The answer to that question is a little like people arguing in court "it depends on what your definition of 'is' is." It seems like a simple question, but it's heavily loaded with both future implications and past precedents, and it can be very hard to answer questions like that unless you're prepared to back up your answer. He clearly hadn't done enough research to answer one way or the other.
> He clearly hadn't done enough research to answer one way or the other.
He definitely has, or at least he should have. When ETH switched to PoS things changed, but he hasn't officially updated his opinion on it and wasn't willing to go on record about it at this latest hearing.
You assume he hasn’t done research. Instead it could be his research found there to not be a clear “good” answer and the response was his way out of making a call at such a relatively early industry stage.
> Although, oddly, he's never done a crypto transaction.
As Matt Levine wrote on his newsletter, saying that the SEC must have traded crypto to regulate it is like saying the DEA should have used meth to regulate meth -- if you think the thing is bad, then obviously you should understand it, then ban it, without using it yourself.
Now, people can disagree whether the thing is bad, but it would be foolish to assume that the SEC doesn't know how cryptocurrency works. If you look at the career paths and previous work of most of the top bureaucrats at the SEC, you'll see that they were usually involved in a great deal of legislation or had prominent positions in industry doing real projects.
There is reason to believe that if he did own it directly that would be a conflict of interest. Here is a actual similar story without hyperbole since this actually happened.
'Imagine someone trying to bring a injunction against Liberty Reserve without owning any any stock in the company or having ever used their products'.
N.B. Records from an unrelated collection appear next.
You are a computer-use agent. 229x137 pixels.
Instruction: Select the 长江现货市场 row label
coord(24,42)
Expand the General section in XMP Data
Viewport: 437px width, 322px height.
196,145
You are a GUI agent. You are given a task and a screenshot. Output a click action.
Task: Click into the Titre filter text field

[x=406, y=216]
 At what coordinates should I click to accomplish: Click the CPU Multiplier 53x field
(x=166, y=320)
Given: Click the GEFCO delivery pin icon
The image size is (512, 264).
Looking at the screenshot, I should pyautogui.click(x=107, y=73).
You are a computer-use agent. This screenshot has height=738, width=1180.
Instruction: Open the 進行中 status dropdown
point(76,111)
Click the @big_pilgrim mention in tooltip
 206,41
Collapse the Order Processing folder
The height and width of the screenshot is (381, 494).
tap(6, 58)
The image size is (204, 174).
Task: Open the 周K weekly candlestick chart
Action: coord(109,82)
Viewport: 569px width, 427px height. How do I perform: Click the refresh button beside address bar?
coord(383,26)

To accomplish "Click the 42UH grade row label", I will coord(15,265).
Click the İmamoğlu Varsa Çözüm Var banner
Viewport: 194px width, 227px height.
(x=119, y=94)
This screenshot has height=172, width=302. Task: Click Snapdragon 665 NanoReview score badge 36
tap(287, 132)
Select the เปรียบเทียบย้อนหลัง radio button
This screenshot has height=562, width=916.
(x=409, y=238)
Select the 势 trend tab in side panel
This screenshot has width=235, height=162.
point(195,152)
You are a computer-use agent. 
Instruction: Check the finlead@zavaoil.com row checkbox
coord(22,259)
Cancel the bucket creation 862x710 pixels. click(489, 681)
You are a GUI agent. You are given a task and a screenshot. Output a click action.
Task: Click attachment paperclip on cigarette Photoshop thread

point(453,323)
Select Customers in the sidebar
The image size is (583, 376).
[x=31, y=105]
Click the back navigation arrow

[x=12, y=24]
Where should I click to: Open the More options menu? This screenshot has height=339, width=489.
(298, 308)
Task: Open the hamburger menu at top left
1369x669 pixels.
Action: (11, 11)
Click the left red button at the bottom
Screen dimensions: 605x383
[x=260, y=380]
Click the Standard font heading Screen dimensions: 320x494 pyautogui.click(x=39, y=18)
I think you may misunderstand the level or type of research that is involved in answering this question. It's mostly not about cryptocurrency: understanding that is the easy part of answering this question. The real research that needed to be done is on the law, and it is much more complicated and convoluted, and can result in unclear answers until someone gets sued and a court is forced to decide one way or the other.
I'm sure that they will write a nice, thorough opinion once they are done with their research. They are not going to be dropping that opinion to answer a surprise question (ie not something they knew was going to be asked) in a congressional hearing.
I am aware of what happened in the testimony. "In private beforehand" doesn't mean "by written request several weeks ahead of time." That would be the requirement to get an answer here.